E piu’ lunga e’ la vacanza, maggiore lo sforzo per recuperare l’efficienza lavorativa e la forma psico-fisica che ci consentiva di avere successo nella professione svolta. Si dimenticano progetti, appuntamenti, numeri telefonici, schemi mentali, in breve si teme di perdere ciò che si aveva, con conseguenze sul piano economico, professionale, affettivo.

COSA FARE PER AFFRONTARE LA SINDROME DA RIENTRO?

1) Ricordare che i sintomi ansiosi che proviamo sono probabilmente sindrome da rientro e accettarli, ma senza assecondarli alimentandoli con pensieri negativi

2) Darsi tempo per recuperare la forma e l’efficienza psico-fisica e non sovraccaricarsi di lavoro nei primi giorni di lavoro.
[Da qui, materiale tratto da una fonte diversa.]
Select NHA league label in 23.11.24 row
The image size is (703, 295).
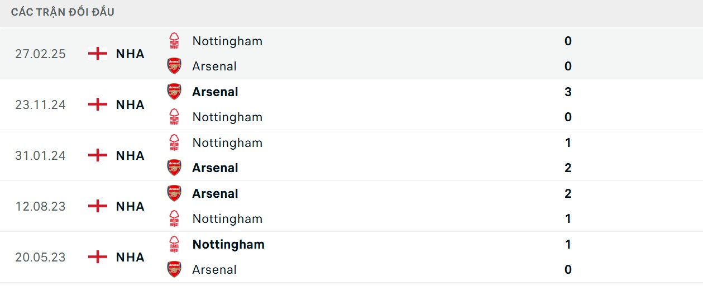click(130, 104)
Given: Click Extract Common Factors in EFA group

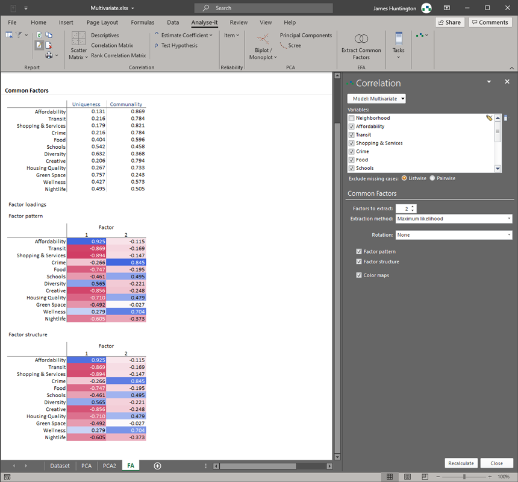Looking at the screenshot, I should (361, 46).
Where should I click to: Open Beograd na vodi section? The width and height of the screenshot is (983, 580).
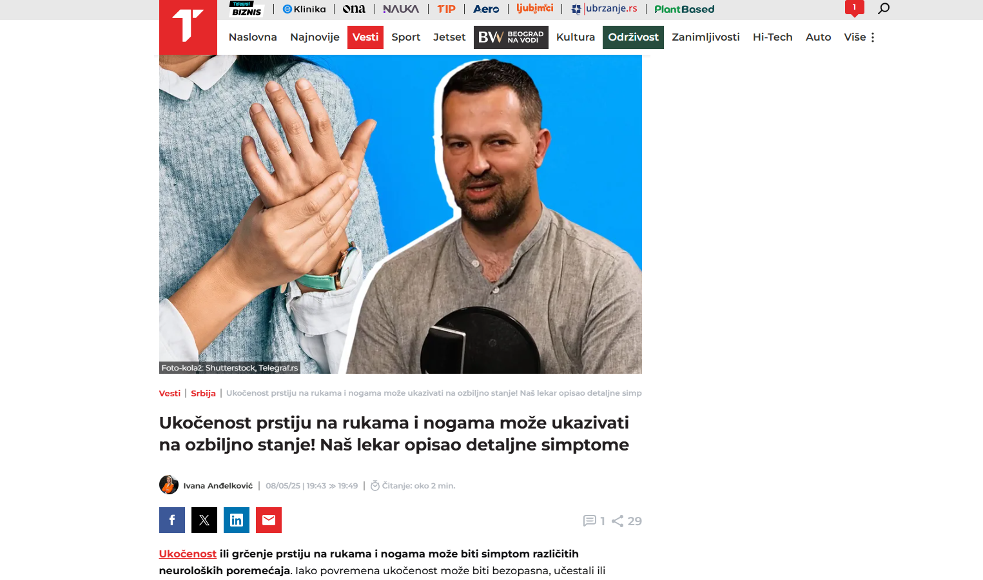click(x=511, y=37)
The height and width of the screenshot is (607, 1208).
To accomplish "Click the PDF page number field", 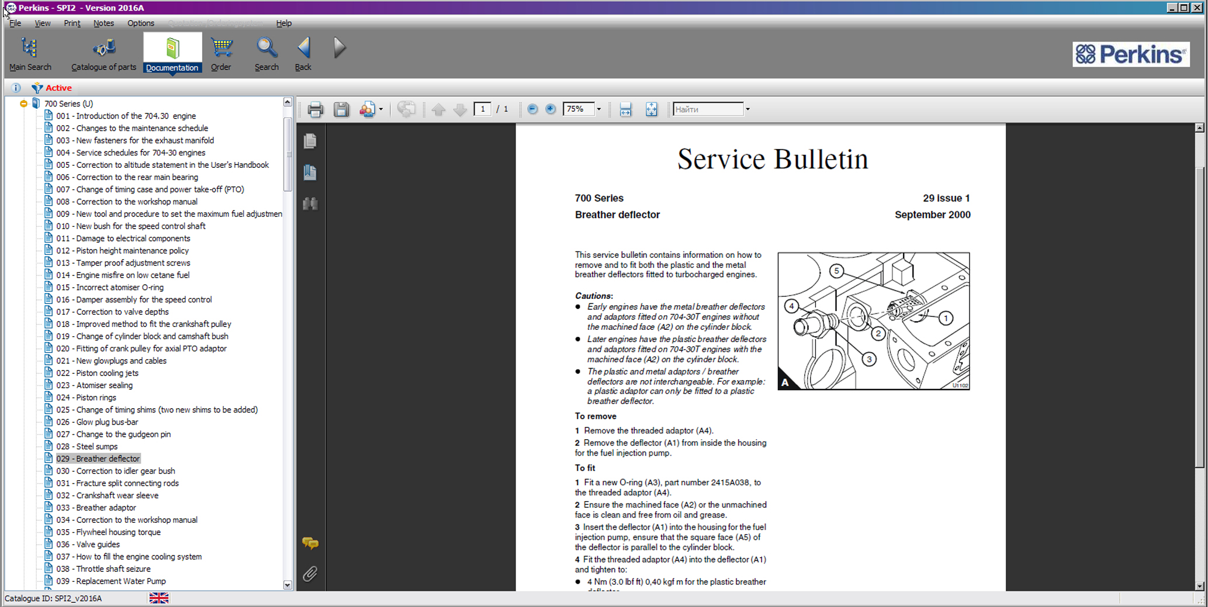I will point(482,109).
Quindi: gradualità e non trascurare le necessarie ore di riposo notturno

3) Prendere l’abitudine di affidare idee e progetti a un diario, a un computer portatile o a un registratore per non perdere la progettualita

4) Concentrarsi su pensieri positivi relativi alle opportunità che i mesi davanti a noi ci offriranno

5) Evitare di proiettare sul collega di lavoro o su un proprio familiare le sensazioni di disagio e inadeguatezza tipiche di questo periodo

6) …e magari progettare già la prossima vacanza! Non bisogna di certo aspettare Natale per concedersi un weekend di svago e relax!